_Records provided_
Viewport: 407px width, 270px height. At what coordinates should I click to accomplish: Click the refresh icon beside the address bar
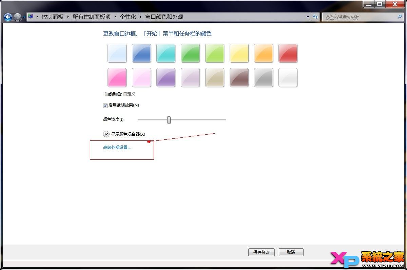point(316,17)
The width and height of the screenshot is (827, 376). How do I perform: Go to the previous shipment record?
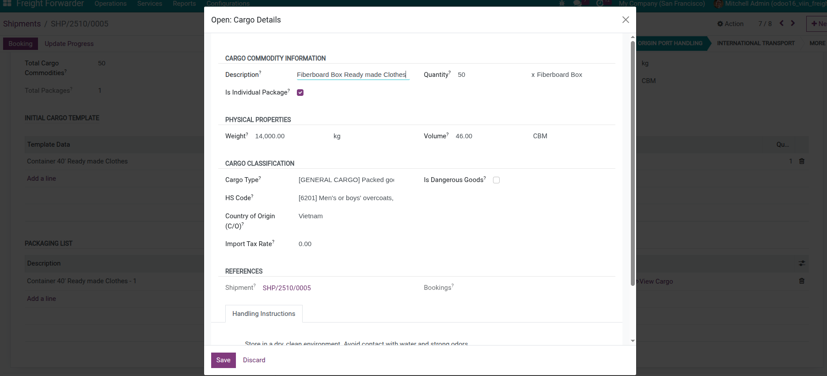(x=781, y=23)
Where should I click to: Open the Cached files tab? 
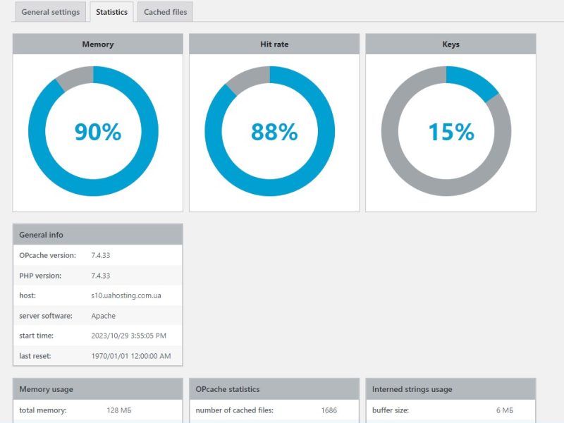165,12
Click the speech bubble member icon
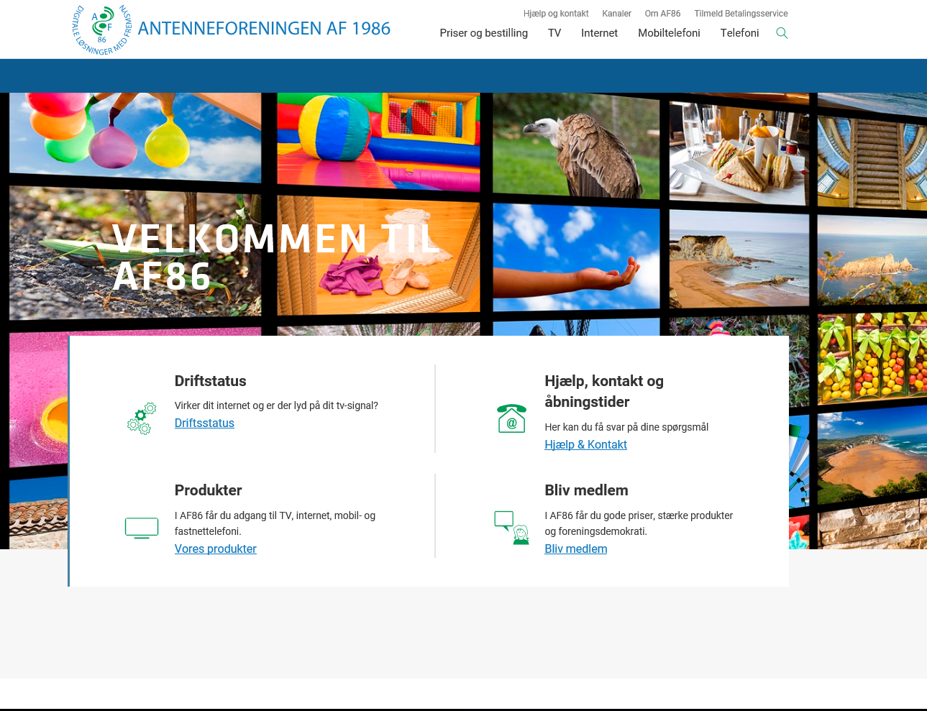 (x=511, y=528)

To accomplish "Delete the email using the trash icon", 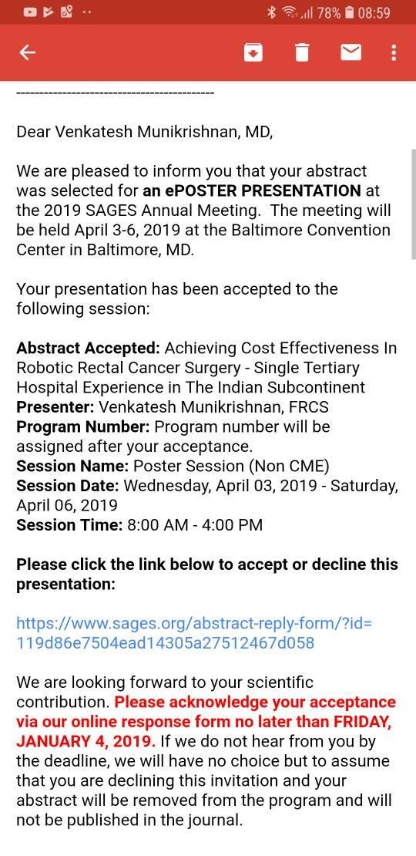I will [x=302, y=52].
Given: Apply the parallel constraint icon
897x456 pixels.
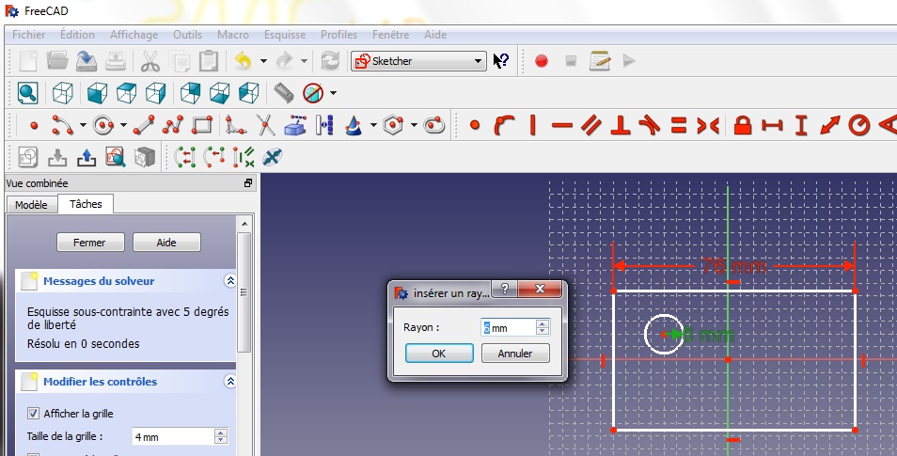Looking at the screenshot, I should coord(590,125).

_Problem requirements_
Only one thing is required here: an exact copy of the lines from the one bearing "Given: Apply the parallel constraint icon" through the final line above, both included, with pictures left out.

_Answer to this problem_
Given: Apply the parallel constraint icon
897x456 pixels.
Looking at the screenshot, I should coord(590,125).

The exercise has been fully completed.